Walking a mile in someone else’s shoes
George’s concern for the wellbeing of farmers is very close to his heart. He grew up working on his family farms in Waikari and Culverden – the family started with a sheep and beef farm before moving to dairy and then to grazing blocks. As well as working on the family farms until earlier this year, George also ran his own farrier business across North Canterbury, shoeing horses as a New Zealand qualified farrier. He is now putting all of this knowledge into practice as a rural real estate agent for Bayleys, based out of the Rangiora office. "I've come from a family farm and there's a few things going on at the farm at the moment, it's quite a hard time for them. Not just the weather as well, and these floods, but there's a lot of new stuff hitting them from a few different angles. Farming can be an extremely difficult job at times and the suicide rate for farmers is 1.5 times the New Zealand average, so they need all the support we can give them.”

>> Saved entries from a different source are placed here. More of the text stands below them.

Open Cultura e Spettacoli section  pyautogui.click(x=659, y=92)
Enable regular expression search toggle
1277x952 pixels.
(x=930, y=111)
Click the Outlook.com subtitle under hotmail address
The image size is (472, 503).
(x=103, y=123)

North Canterbury Rural Support Trust
100% of the funds raised went to the North Canterbury Rural Support Trust, which supports rural people and their families to get back on their feet. The Trust is linked into local rural networks and helps people facing challenging circumstances, such as financial and personal stresses, or climatic adverse events like drought, flood, or heavy snow. Services are free and confidential. The Area Reps are local rural people who have themselves faced the challenges of this life. They travel to where they are needed, to meet people one-on-one.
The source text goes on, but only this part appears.